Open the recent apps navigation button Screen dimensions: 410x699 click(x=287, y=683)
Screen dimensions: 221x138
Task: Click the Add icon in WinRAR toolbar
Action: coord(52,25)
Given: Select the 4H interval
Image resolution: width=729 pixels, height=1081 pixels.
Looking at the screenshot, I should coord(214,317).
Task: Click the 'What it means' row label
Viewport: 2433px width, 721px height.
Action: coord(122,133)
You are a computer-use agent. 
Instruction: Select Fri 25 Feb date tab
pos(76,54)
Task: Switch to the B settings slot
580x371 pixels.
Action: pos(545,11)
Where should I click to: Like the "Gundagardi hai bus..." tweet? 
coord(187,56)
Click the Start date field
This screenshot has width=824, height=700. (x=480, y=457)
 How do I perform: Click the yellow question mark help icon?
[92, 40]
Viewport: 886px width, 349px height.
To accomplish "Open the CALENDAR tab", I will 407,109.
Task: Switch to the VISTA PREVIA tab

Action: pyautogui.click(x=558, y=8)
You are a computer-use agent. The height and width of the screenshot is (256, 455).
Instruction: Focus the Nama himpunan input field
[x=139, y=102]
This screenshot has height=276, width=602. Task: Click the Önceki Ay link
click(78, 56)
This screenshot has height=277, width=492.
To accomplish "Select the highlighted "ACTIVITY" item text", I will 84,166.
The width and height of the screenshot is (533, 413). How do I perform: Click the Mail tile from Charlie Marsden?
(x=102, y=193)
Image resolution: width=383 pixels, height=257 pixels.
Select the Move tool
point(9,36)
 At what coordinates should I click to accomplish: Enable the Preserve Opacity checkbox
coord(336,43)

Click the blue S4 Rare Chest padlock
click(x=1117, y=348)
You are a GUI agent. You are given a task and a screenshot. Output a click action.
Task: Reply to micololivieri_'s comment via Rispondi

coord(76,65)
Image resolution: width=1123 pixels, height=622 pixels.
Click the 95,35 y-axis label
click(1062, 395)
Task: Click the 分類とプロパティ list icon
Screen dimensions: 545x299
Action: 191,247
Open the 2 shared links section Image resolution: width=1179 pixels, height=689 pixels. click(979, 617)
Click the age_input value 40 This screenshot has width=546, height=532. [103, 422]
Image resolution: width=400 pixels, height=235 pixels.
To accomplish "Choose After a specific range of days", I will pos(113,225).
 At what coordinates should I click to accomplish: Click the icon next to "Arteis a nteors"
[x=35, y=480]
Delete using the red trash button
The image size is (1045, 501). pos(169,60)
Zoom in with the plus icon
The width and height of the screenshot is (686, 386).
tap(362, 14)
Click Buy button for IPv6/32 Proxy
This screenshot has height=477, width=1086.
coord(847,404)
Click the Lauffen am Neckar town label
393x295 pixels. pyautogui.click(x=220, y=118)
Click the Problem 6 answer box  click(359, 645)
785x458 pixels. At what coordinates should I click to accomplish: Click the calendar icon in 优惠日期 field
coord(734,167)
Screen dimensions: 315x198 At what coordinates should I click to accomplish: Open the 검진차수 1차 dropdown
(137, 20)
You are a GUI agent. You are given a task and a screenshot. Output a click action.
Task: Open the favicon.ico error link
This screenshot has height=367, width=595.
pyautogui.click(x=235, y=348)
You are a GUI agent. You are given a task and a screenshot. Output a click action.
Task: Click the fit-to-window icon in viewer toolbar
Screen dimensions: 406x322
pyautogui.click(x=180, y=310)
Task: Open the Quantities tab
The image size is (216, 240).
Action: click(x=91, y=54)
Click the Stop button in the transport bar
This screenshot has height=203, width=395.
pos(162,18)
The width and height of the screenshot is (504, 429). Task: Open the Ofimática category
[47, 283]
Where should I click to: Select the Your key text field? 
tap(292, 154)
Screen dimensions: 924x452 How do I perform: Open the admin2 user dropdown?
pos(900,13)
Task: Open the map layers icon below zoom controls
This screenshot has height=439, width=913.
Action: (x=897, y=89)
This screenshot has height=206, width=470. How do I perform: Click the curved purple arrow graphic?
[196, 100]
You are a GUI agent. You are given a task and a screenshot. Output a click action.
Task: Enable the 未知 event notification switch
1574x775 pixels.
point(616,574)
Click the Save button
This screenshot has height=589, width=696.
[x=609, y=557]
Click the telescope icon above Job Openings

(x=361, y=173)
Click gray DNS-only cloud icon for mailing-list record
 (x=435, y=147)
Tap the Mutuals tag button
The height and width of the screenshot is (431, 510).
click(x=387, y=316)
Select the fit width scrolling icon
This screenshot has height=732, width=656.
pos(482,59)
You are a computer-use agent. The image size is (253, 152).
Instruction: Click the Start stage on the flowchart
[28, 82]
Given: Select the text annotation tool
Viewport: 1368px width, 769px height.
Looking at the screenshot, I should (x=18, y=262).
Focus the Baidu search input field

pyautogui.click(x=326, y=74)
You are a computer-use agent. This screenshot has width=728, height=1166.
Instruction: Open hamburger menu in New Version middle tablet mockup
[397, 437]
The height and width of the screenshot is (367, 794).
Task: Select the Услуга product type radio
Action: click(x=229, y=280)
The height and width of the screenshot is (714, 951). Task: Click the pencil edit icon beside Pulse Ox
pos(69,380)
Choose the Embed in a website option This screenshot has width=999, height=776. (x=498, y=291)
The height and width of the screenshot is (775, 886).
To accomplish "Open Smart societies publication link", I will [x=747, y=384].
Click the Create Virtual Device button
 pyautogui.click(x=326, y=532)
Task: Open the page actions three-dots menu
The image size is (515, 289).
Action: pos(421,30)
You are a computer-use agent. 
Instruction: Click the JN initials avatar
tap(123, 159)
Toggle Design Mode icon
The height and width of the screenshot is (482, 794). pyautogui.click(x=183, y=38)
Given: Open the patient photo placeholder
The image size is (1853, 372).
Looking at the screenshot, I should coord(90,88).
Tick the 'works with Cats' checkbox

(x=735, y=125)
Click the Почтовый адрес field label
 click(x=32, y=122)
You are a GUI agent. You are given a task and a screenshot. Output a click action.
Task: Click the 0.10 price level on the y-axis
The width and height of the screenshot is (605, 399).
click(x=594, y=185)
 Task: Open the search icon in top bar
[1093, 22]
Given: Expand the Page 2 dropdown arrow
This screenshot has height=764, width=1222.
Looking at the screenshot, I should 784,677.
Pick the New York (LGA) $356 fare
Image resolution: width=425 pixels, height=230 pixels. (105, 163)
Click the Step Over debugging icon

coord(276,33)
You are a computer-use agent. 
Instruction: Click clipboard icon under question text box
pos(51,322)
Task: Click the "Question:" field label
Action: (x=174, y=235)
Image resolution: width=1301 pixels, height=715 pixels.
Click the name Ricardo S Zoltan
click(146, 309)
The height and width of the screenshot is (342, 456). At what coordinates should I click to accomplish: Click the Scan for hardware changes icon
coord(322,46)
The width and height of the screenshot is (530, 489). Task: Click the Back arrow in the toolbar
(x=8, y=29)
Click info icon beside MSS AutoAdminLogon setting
--*--
▸ Required work: Give back the data above word for word.

▸ Result:
Open the recent apps navigation button Screen dimensions: 410x699 click(x=287, y=683)
Screen dimensions: 221x138
Task: Click the Add icon in WinRAR toolbar
Action: coord(52,25)
Given: Select the 4H interval
Image resolution: width=729 pixels, height=1081 pixels.
Looking at the screenshot, I should coord(214,317).
Task: Click the 'What it means' row label
Viewport: 2433px width, 721px height.
Action: coord(122,133)
You are a computer-use agent. 
Instruction: Select Fri 25 Feb date tab
pos(76,54)
Task: Switch to the B settings slot
580x371 pixels.
Action: pos(545,11)
Where should I click to: Like the "Gundagardi hai bus..." tweet? 
coord(187,56)
Click the Start date field
This screenshot has width=824, height=700. (x=480, y=457)
 How do I perform: Click the yellow question mark help icon?
[92, 40]
Viewport: 886px width, 349px height.
To accomplish "Open the CALENDAR tab", I will 407,109.
Task: Switch to the VISTA PREVIA tab

Action: pyautogui.click(x=558, y=8)
You are a computer-use agent. The height and width of the screenshot is (256, 455).
Instruction: Focus the Nama himpunan input field
[x=139, y=102]
This screenshot has height=276, width=602. Task: Click the Önceki Ay link
click(78, 56)
This screenshot has height=277, width=492.
To accomplish "Select the highlighted "ACTIVITY" item text", I will 84,166.
The width and height of the screenshot is (533, 413). How do I perform: Click the Mail tile from Charlie Marsden?
(x=102, y=193)
Image resolution: width=383 pixels, height=257 pixels.
Select the Move tool
point(9,36)
 At what coordinates should I click to accomplish: Enable the Preserve Opacity checkbox
coord(336,43)

Click the blue S4 Rare Chest padlock
click(x=1117, y=348)
You are a GUI agent. You are given a task and a screenshot. Output a click action.
Task: Reply to micololivieri_'s comment via Rispondi

coord(76,65)
Image resolution: width=1123 pixels, height=622 pixels.
Click the 95,35 y-axis label
click(1062, 395)
Task: Click the 分類とプロパティ list icon
Screen dimensions: 545x299
Action: 191,247
Open the 2 shared links section Image resolution: width=1179 pixels, height=689 pixels. click(979, 617)
Click the age_input value 40 This screenshot has width=546, height=532. [103, 422]
Image resolution: width=400 pixels, height=235 pixels.
To accomplish "Choose After a specific range of days", I will pos(113,225).
 At what coordinates should I click to accomplish: Click the icon next to "Arteis a nteors"
[x=35, y=480]
Delete using the red trash button
The image size is (1045, 501). pos(169,60)
Zoom in with the plus icon
The width and height of the screenshot is (686, 386).
tap(362, 14)
Click Buy button for IPv6/32 Proxy
This screenshot has height=477, width=1086.
coord(847,404)
Click the Lauffen am Neckar town label
393x295 pixels. pyautogui.click(x=220, y=118)
Click the Problem 6 answer box  click(359, 645)
785x458 pixels. At what coordinates should I click to accomplish: Click the calendar icon in 优惠日期 field
coord(734,167)
Screen dimensions: 315x198 At what coordinates should I click to accomplish: Open the 검진차수 1차 dropdown
(137, 20)
You are a GUI agent. You are given a task and a screenshot. Output a click action.
Task: Open the favicon.ico error link
This screenshot has height=367, width=595.
pyautogui.click(x=235, y=348)
You are a GUI agent. You are given a task and a screenshot. Output a click action.
Task: Click the fit-to-window icon in viewer toolbar
Screen dimensions: 406x322
pyautogui.click(x=180, y=310)
Task: Open the Quantities tab
The image size is (216, 240).
Action: click(x=91, y=54)
Click the Stop button in the transport bar
This screenshot has height=203, width=395.
pos(162,18)
The width and height of the screenshot is (504, 429). Task: Open the Ofimática category
[47, 283]
Where should I click to: Select the Your key text field? 
tap(292, 154)
Screen dimensions: 924x452 How do I perform: Open the admin2 user dropdown?
pos(900,13)
Task: Open the map layers icon below zoom controls
This screenshot has height=439, width=913.
Action: (x=897, y=89)
This screenshot has height=206, width=470. How do I perform: Click the curved purple arrow graphic?
[196, 100]
You are a GUI agent. You are given a task and a screenshot. Output a click action.
Task: Enable the 未知 event notification switch
1574x775 pixels.
point(616,574)
Click the Save button
This screenshot has height=589, width=696.
[x=609, y=557]
Click the telescope icon above Job Openings

(x=361, y=173)
Click gray DNS-only cloud icon for mailing-list record
 (x=435, y=147)
Tap the Mutuals tag button
The height and width of the screenshot is (431, 510).
click(x=387, y=316)
Select the fit width scrolling icon
This screenshot has height=732, width=656.
pos(482,59)
You are a computer-use agent. The image size is (253, 152).
Instruction: Click the Start stage on the flowchart
[28, 82]
Given: Select the text annotation tool
Viewport: 1368px width, 769px height.
Looking at the screenshot, I should (x=18, y=262).
Focus the Baidu search input field

pyautogui.click(x=326, y=74)
You are a computer-use agent. This screenshot has width=728, height=1166.
Instruction: Open hamburger menu in New Version middle tablet mockup
[397, 437]
The height and width of the screenshot is (367, 794).
Task: Select the Услуга product type radio
Action: click(x=229, y=280)
The height and width of the screenshot is (714, 951). Task: Click the pencil edit icon beside Pulse Ox
pos(69,380)
Choose the Embed in a website option This screenshot has width=999, height=776. (x=498, y=291)
The height and width of the screenshot is (775, 886).
To accomplish "Open Smart societies publication link", I will [x=747, y=384].
Click the Create Virtual Device button
 pyautogui.click(x=326, y=532)
Task: Open the page actions three-dots menu
The image size is (515, 289).
Action: pos(421,30)
You are a computer-use agent. 
Instruction: Click the JN initials avatar
tap(123, 159)
Toggle Design Mode icon
The height and width of the screenshot is (482, 794). pyautogui.click(x=183, y=38)
Given: Open the patient photo placeholder
The image size is (1853, 372).
Looking at the screenshot, I should coord(90,88).
Tick the 'works with Cats' checkbox

(x=735, y=125)
Click the Почтовый адрес field label
 click(x=32, y=122)
You are a GUI agent. You are given a task and a screenshot. Output a click action.
Task: Click the 0.10 price level on the y-axis
The width and height of the screenshot is (605, 399).
click(x=594, y=185)
 Task: Open the search icon in top bar
[1093, 22]
Given: Expand the Page 2 dropdown arrow
This screenshot has height=764, width=1222.
Looking at the screenshot, I should 784,677.
Pick the New York (LGA) $356 fare
Image resolution: width=425 pixels, height=230 pixels. (105, 163)
Click the Step Over debugging icon

coord(276,33)
You are a computer-use agent. 
Instruction: Click clipboard icon under question text box
pos(51,322)
Task: Click the "Question:" field label
Action: (x=174, y=235)
Image resolution: width=1301 pixels, height=715 pixels.
Click the name Ricardo S Zoltan
click(146, 309)
The height and width of the screenshot is (342, 456). At what coordinates should I click to accomplish: Click the Scan for hardware changes icon
coord(322,46)
The width and height of the screenshot is (530, 489). Task: Click the Back arrow in the toolbar
(x=8, y=29)
Click info icon beside MSS AutoAdminLogon setting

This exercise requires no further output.